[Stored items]
========
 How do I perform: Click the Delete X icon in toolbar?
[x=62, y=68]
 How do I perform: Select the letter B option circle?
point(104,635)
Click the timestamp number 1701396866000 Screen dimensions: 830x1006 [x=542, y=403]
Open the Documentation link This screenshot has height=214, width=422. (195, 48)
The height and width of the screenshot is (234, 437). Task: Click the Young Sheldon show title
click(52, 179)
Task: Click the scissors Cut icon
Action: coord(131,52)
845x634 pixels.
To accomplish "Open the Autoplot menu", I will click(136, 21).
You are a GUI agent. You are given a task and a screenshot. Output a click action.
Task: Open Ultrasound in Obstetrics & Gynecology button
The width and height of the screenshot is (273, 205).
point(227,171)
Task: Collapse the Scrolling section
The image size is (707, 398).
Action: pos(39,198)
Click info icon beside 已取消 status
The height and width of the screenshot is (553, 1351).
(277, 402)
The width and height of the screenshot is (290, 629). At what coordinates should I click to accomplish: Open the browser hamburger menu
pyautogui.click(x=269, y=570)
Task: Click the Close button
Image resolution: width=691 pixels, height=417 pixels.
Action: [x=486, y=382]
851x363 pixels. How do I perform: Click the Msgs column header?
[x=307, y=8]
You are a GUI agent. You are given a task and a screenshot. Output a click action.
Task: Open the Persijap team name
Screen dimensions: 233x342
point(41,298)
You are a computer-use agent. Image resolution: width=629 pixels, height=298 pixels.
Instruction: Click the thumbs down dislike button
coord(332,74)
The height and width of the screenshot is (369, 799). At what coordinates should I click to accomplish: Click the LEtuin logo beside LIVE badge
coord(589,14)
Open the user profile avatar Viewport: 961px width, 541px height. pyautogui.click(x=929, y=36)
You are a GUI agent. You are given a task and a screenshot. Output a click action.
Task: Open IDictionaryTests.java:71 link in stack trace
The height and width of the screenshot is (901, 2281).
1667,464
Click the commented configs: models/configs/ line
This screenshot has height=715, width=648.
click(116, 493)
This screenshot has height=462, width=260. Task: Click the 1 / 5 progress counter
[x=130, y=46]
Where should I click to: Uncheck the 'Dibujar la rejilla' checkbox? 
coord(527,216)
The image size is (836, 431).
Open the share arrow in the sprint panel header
========
_The problem_
Pull out every line in the data above that has the word "link".

_Reply_
Open the Documentation link This screenshot has height=214, width=422. (195, 48)
Task: Open IDictionaryTests.java:71 link in stack trace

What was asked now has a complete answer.